Just when I thought I was out…Niden
EVE is silly. It’s a silly game about spaceships and its players get way too worked up about it. They generate intrigue out of thin air, meet each other all over the world to talk about spaceship drama, and sit behind broadcast desks and comment on other nerds duking it out in silly tournaments to determine the king of the nerds. It’s all quite ridiculous really.
So why can’t I be rid of it?
After Fanfest this year, I came home to many real life obligations that demanded attention and EVE naturally took a back seat. To be frank, I’d let EVE take up too much of my time and attention and there was a need to step away. There was parenting and work to be done, music that needed writing and recording, friends that needed meeting, and a gym card that needed more use.
So I involved myself in the world of the world of the Normal People(™) who don’t get worked up about fighter nerfs or what NC. dropped on a fight last week. I won’t lie, it was nice stepping away. But the reason why surprised me a little.
The kind of EVE I enjoy is stressful
The kind of EVE I enjoy is stressful. Whether that has more to do with what I do or my own poor constitution, I can’t say. I seem to find it hard to do anything casually. That isn’t to say I am the best or even particularly good at the things I do in EVE, but I definitely prefer the deep end, with sharks in there. And ninjas. On fire.
This means PVP on a (relatively) high level, more often than not with two clients running at the same time. With the fights Snuff get into, it can get quite complicated and you really have to be on your toes. In any high-level alliance, you’re expected to not make stupid mistakes. Me not being the best and all, I have to watch my shit in order to not fuck up.
So even though I enjoy it, it’s stressful. Piled on top of all the other stress I have from my life – work, kid, marriage, economy etc. – as well as the responsibilities I shouldered in running CZ, it could get a little much sometimes. So when real life conspired to put the brakes on my EVE life, I cannot say I did not welcome it on some level.
After a while, I realised days could pass without me doing anything EVE-related at all. I wasn’t even checking Discord, Twitter or reddit, which I’d done religiously in the past. It was good. I had time to focus on some RL things that needed attention. It felt good not to fret about moving capitals, updating fits to doctrine, keeping track of EVE politics and drama. For a while, I felt that perhaps my time had come to step away from EVE entirely. After all, I am fast approaching middle age. Surely it’s time to stop playing silly video games, right?

_Exercise A_
In the EVE post, copy the text between "After a while, I" and "video games, right?", inclusive.
_Exercise B_
According to the EVE post, how many game clients does the writer usually run at once during PVP?
_Exercise C_
List every real life obligation that the EVE post says needed attention after Fanfest.

_Dataset extract_
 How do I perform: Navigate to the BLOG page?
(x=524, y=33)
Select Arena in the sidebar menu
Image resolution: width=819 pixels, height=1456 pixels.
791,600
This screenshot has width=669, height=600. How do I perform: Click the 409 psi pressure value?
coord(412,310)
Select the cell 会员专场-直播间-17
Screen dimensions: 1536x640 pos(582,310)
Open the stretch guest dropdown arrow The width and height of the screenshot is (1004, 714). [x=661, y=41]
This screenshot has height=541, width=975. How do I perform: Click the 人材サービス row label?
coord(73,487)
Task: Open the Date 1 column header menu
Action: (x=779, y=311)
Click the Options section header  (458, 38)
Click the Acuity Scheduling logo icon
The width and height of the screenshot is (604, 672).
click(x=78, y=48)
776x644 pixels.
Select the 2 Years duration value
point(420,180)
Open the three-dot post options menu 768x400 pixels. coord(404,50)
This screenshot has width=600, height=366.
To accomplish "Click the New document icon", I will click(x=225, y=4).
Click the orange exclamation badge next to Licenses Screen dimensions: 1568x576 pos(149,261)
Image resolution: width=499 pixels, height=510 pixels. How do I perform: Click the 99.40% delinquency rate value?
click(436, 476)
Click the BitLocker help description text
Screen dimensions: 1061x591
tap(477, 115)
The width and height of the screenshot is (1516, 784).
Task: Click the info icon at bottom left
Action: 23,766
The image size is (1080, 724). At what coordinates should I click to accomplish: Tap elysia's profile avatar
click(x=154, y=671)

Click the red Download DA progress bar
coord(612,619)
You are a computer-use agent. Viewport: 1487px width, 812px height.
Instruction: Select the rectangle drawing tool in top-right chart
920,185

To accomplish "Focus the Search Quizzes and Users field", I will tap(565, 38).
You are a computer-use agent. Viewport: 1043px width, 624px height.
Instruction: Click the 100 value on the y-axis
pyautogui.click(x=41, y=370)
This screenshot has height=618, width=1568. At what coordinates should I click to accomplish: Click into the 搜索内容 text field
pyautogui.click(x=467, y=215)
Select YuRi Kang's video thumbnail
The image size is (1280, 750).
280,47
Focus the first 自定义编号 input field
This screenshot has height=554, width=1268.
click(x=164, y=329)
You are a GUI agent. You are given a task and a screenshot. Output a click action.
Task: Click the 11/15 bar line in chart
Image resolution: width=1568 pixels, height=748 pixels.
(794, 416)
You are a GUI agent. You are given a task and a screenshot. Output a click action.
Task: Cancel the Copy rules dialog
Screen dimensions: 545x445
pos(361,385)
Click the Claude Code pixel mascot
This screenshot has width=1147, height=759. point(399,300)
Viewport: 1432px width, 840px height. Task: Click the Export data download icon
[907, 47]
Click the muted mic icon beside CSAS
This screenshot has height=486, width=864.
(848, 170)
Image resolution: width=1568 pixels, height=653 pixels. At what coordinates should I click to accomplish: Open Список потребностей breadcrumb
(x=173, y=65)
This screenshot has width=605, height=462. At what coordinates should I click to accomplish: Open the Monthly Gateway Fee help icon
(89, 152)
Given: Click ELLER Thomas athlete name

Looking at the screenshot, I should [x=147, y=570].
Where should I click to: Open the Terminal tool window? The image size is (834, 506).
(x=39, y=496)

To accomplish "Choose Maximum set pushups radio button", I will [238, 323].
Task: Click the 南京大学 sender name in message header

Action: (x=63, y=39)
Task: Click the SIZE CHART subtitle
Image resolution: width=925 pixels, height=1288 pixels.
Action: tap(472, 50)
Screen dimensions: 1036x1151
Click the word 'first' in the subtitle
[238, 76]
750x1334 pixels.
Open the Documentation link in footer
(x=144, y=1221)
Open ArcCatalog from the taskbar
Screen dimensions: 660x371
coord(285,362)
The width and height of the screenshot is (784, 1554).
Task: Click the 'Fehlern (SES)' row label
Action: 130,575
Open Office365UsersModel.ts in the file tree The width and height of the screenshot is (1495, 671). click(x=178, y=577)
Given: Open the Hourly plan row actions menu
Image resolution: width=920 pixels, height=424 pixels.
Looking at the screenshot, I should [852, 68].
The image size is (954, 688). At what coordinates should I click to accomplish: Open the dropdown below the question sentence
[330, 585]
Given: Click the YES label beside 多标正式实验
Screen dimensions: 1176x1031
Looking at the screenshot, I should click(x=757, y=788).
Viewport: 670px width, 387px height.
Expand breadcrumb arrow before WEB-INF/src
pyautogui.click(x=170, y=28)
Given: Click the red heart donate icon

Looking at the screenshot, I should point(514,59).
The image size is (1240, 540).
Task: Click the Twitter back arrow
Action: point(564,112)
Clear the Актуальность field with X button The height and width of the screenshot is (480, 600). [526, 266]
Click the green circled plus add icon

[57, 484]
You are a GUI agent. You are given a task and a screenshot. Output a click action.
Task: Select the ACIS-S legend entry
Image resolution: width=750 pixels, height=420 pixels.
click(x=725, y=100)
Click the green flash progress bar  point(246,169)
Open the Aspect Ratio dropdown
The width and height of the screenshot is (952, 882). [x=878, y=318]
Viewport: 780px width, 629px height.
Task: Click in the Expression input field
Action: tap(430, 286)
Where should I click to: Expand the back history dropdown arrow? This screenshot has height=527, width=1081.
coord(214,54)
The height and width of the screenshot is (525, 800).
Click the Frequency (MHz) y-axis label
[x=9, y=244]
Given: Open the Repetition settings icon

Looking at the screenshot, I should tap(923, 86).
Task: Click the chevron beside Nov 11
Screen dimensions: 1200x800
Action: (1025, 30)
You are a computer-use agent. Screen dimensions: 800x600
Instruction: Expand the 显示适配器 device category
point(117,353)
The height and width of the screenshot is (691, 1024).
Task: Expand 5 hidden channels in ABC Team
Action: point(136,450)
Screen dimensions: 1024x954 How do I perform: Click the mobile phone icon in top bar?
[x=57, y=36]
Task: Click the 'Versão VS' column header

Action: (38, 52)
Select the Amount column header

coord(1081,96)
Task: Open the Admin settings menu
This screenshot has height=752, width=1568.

_Task answer A_
After a while, I realised days could pass without me doing anything EVE-related at all. I wasn’t even checking Discord, Twitter or reddit, which I’d done religiously in the past. It was good. I had time to focus on some RL things that needed attention. It felt good not to fret about moving capitals, updating fits to doctrine, keeping track of EVE politics and drama. For a while, I felt that perhaps my time had come to step away from EVE entirely. After all, I am fast approaching middle age. Surely it’s time to stop playing silly video games, right?

_Task answer B_
Two clients.

_Task answer C_
Parenting, work, writing and recording music, meeting friends, and using a gym card more.